Dozens of people were sheltering in the Shehada family home and its backyard when it was hit in an Israel airstrike on Dec. 14, 2023, completely destroying the three-story house.
Alkhatib’s brother Mohammed and cousin Yousef spent days digging bodies out from under the rubble. At least 31 bodies were recovered from the scene, including nine children—the youngest of whom, Alkhatib’s cousin Ella, was just 3 months old.
Five of Alkhatib’s aunts and uncles were among the dead, including Abdullah and Zainab.
“She came out headless,” he said.
The strike on the Shehada family home was examined by Amnesty International as part of an investigation published in early December in which the organization, for the first time, accused Israel of carrying out a genocide in Gaza. The investigation found “no evidence of a military objective” behind the strike.
Foreign Policy submitted an inquiry to the Israel Defense Forces (IDF) with coordinates, dates, and times of the three airstrikes that killed Alkhatib’s relatives, including the one on the house in Rafah. An IDF spokesperson said, “The IDF’s strikes on military targets are subject to relevant provisions of international law, including the taking of feasible precautions and after an assessment that the expected incidental damage to civilians and civilian property is not excessive in relation to the expected military advantage from the attack.”
Talking about the deaths of his relatives, Alkhatib started to slow down and lose his train of thought.
“What was I saying?” he said at one point during our lunch in Los Angeles, staring blankly into the distance for the first and only time. “I don’t like to do the fucking personal shit.”
He feels conflicted speaking about the strike publicly, not wanting to be seen as using his relatives’ deaths for clout. But there is also another reason. He cited a quote, often attributed to Soviet leader Joseph Stalin, that one death is a tragedy but a million is a statistic.
“When the fucking number is that high,” he said, referring to his loss of 31 family members, “it’s hard for people to comprehend and understand and connect with.”
Alkhatib estimates that on Oct. 7, 2023, he had maybe three followers on X (formerly Twitter).

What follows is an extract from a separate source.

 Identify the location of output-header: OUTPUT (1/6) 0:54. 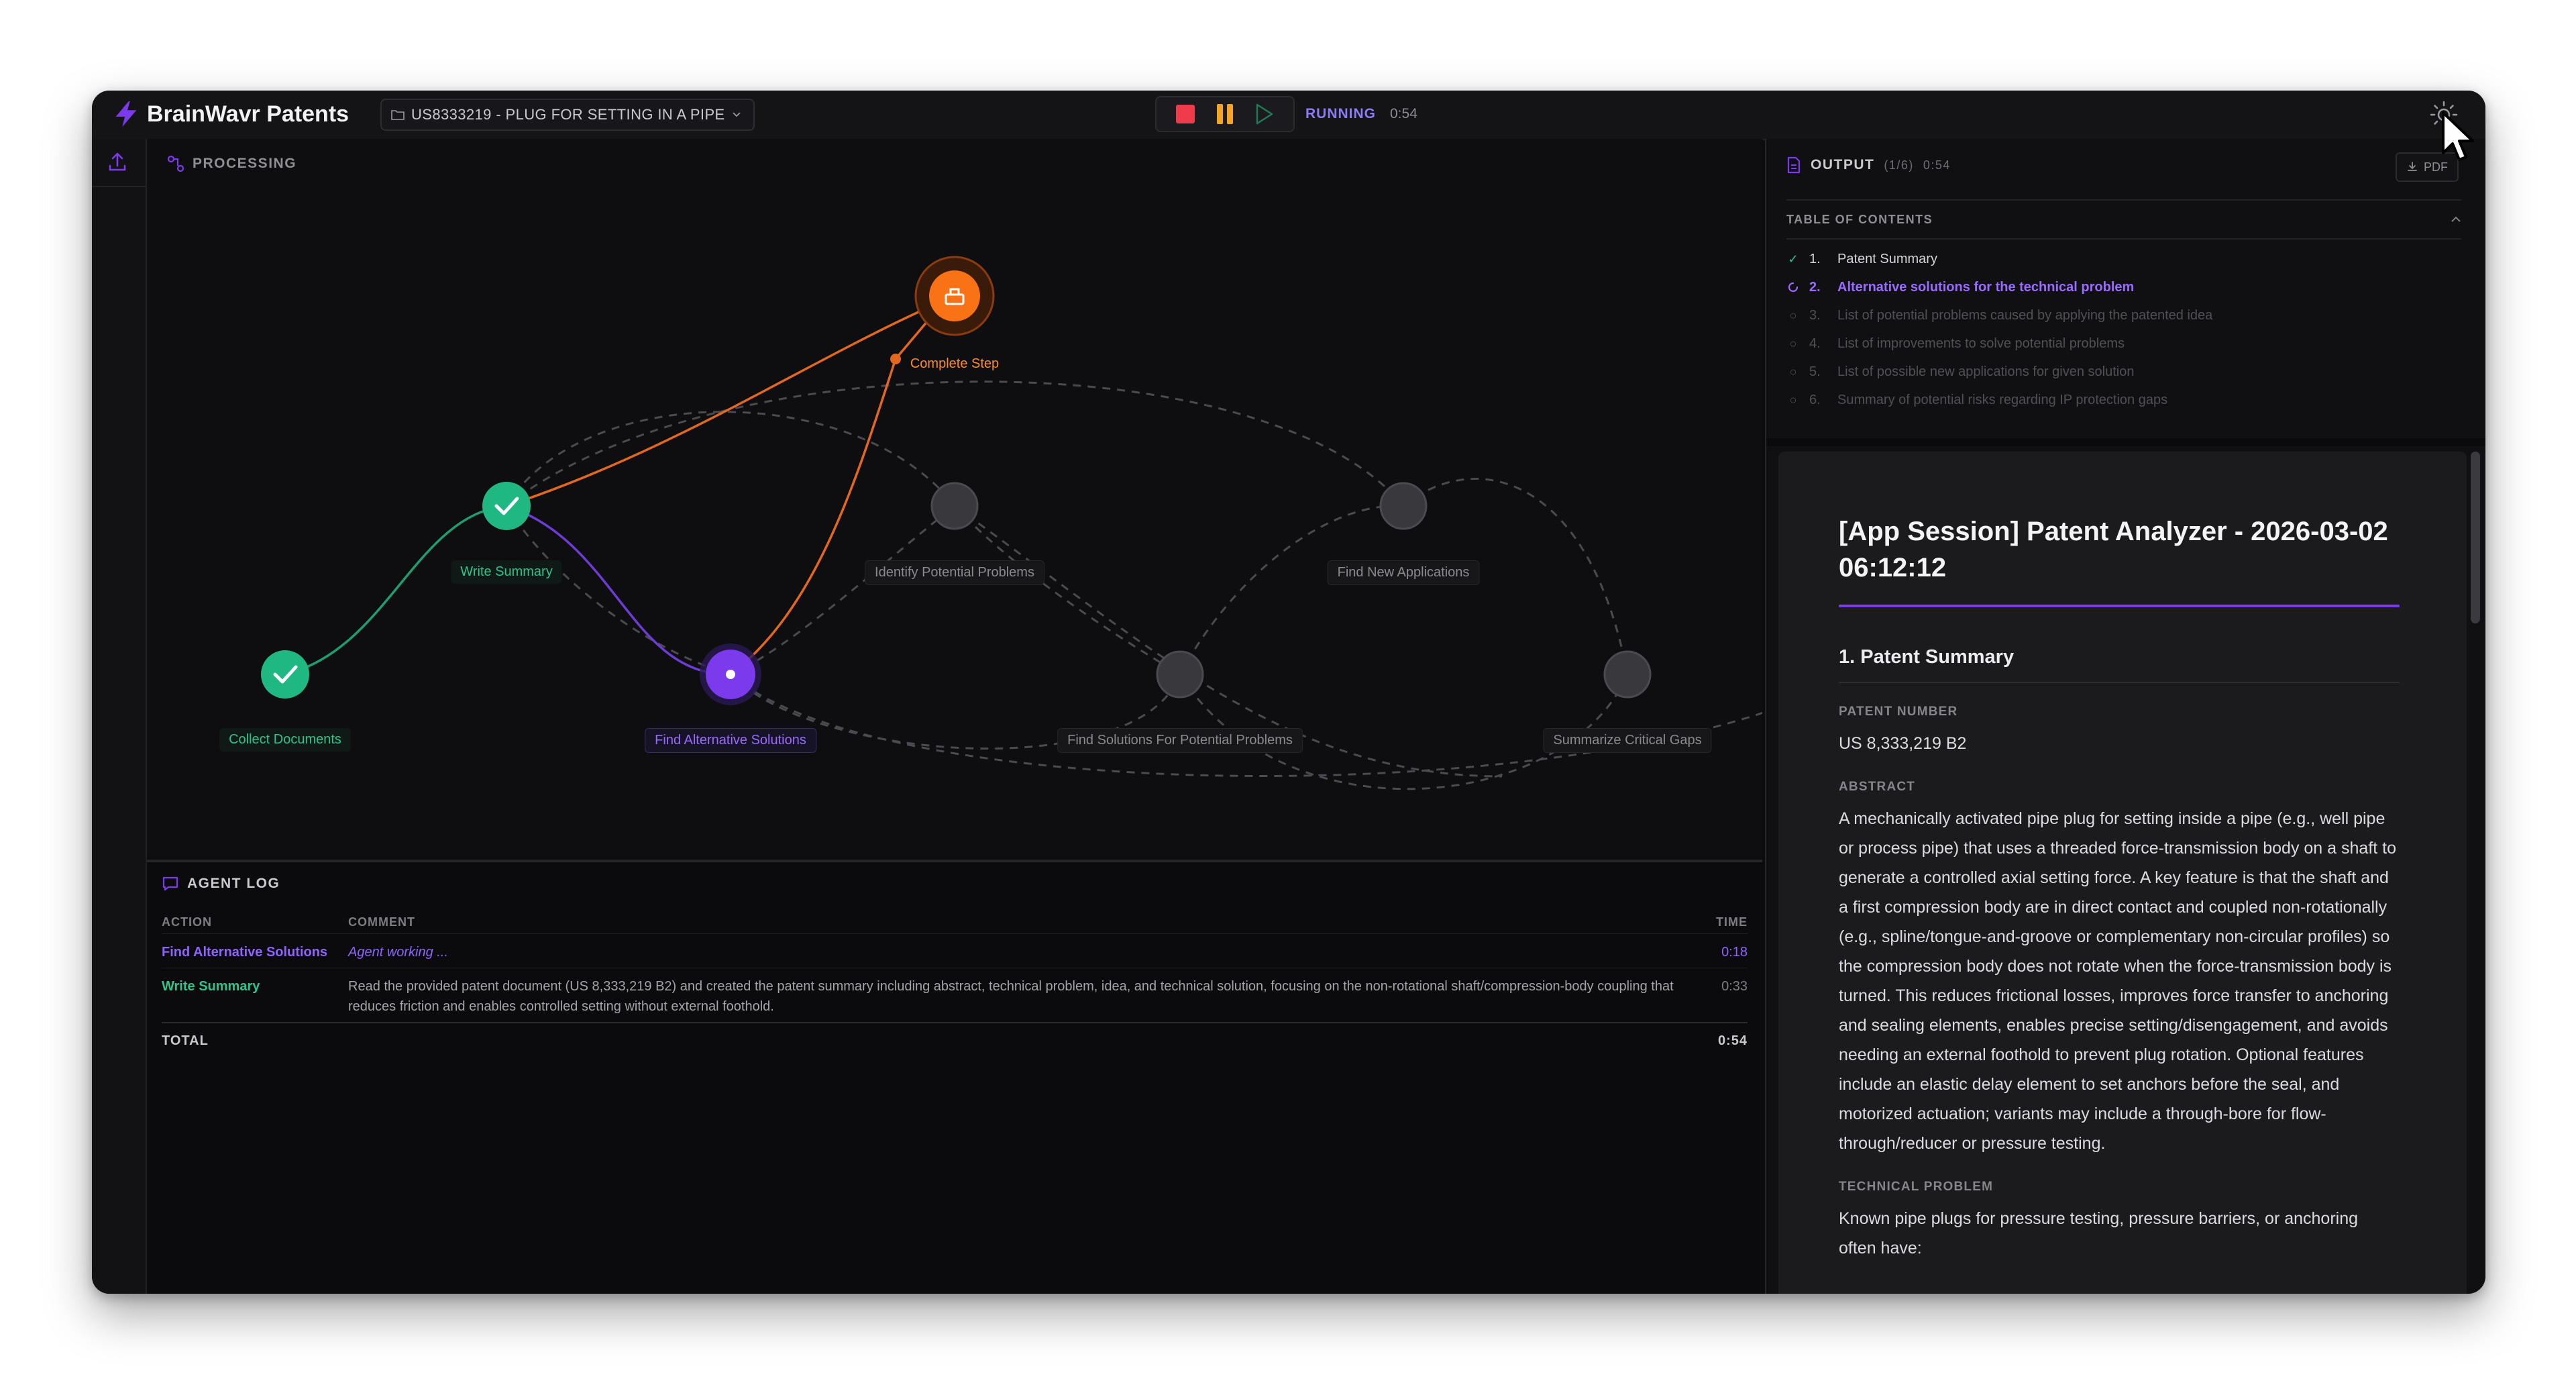
(1868, 165).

“I lived a good, quiet life that I very much miss,” he said. He had just finished graduate school and was in the process of applying for a job at the U.S. State Department.
He had done a little bit of writing before, publishing with Israel’s left-wing newspaper Haaretz and the Washington Institute for Near East Policy think tank, but he had held back on becoming too public out of concern for the well-being of his family in Gaza.

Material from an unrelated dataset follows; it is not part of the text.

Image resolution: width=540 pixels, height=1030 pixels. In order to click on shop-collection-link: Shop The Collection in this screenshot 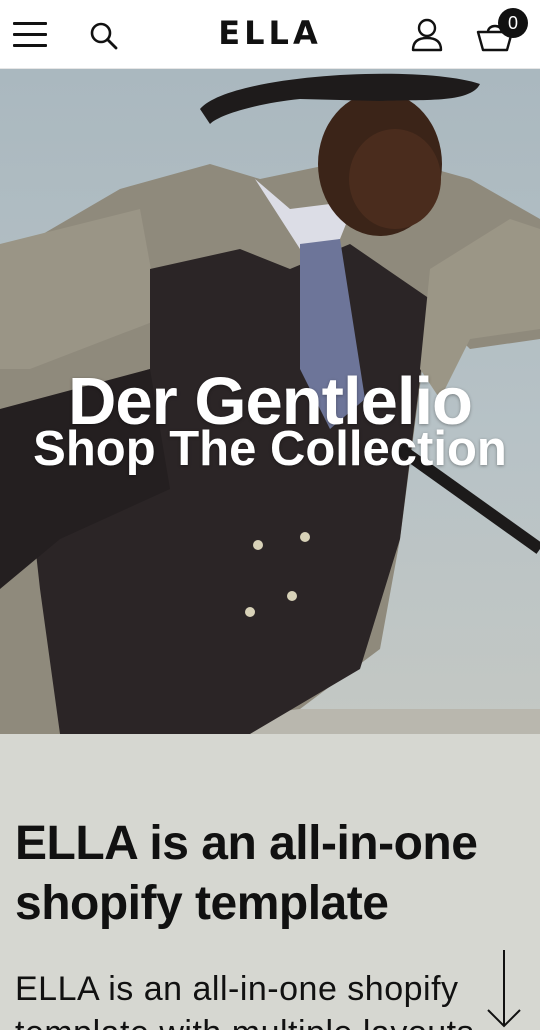, I will do `click(270, 449)`.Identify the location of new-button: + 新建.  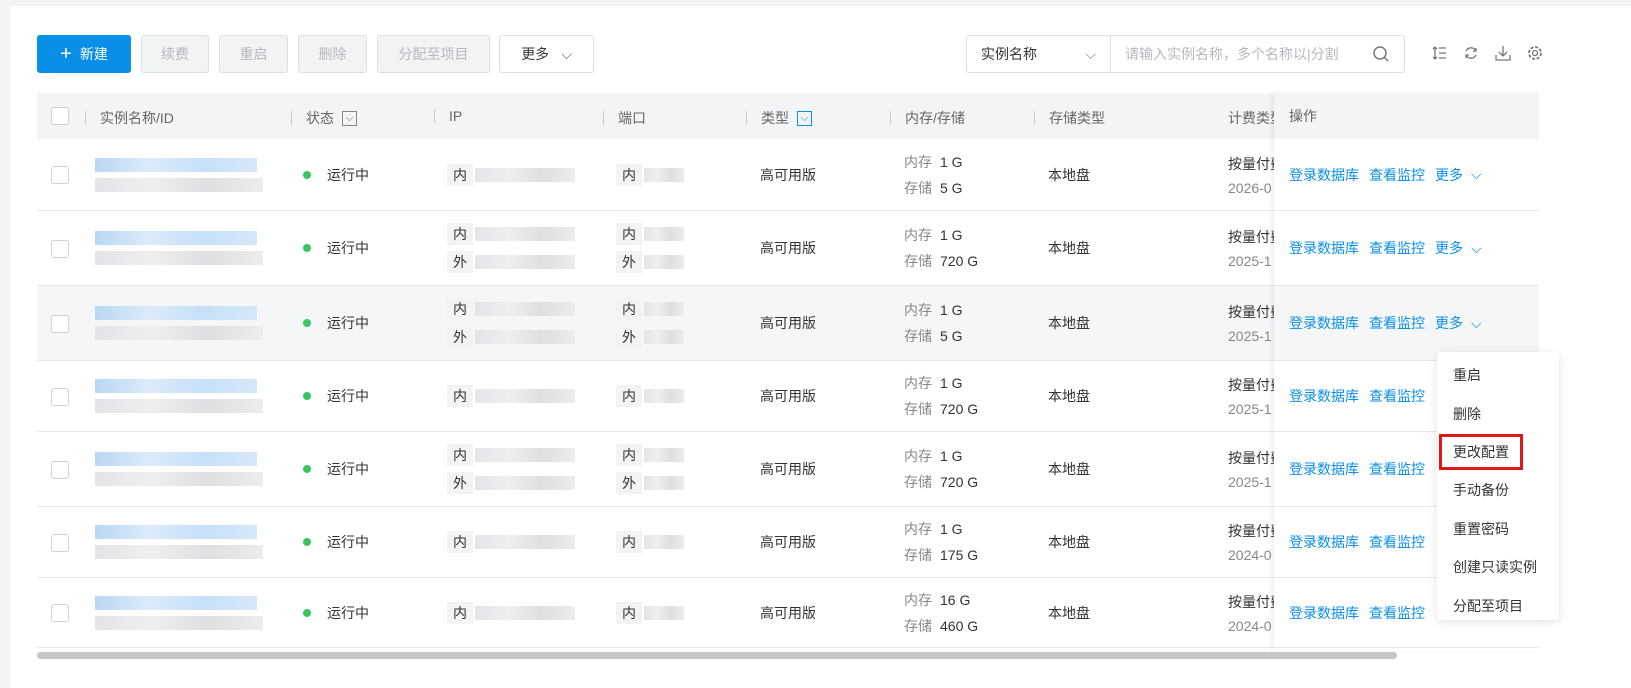
(84, 54).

In September, Alkhatib moved to Washington, D.C., from California to take up a new position as a senior resident fellow at the Atlantic Council’s Middle East Center. He talks about policy with a passion that others might have talking about a love interest.
Policy is “what actually changes things on the ground,” he said during one of our first conversations.

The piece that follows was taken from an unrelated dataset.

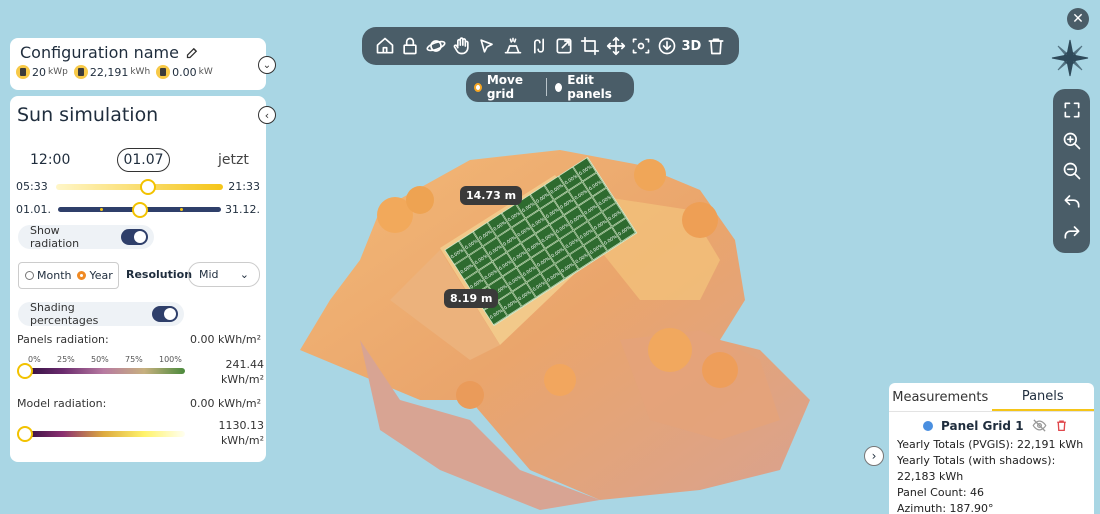 The height and width of the screenshot is (514, 1100). What do you see at coordinates (590, 46) in the screenshot?
I see `crop-icon` at bounding box center [590, 46].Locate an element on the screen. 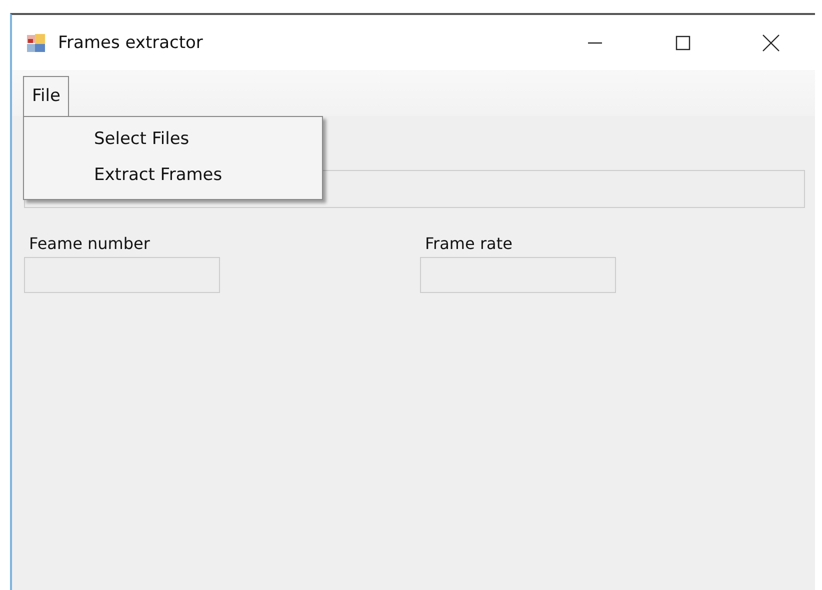 Image resolution: width=822 pixels, height=590 pixels. menu-option: Extract Frames is located at coordinates (197, 175).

Alkhatib sees a fleeting opportunity to galvanize global outrage to push for a Palestinian state. Last year, Ireland, Norway, Spain, and Slovenia recognized Palestinian statehood, joining more than 140 other countries that had already done so. But if the moment isn’t seized now, he fears it could be gone for good.
Efforts to broker a cease-fire deal between Israel and Hamas that would also secure the release of some 100 hostages held by the militant group have dragged out for months, despite intense diplomatic efforts.
The conflict, Alkhatib believes, is approaching an inflection point. If the war ends now, he still sees the potential to rebuild a better future Gaza. The territory’s most precious resource, he said, is its people and their resilience.
The alternative scenario of a drawn-out conflict and grinding insurgency risks expending that resource entirely.
“Then I’m irrelevant,” he said. “A population with no hope for life—no hope for a better future—is an immensely dangerous population.”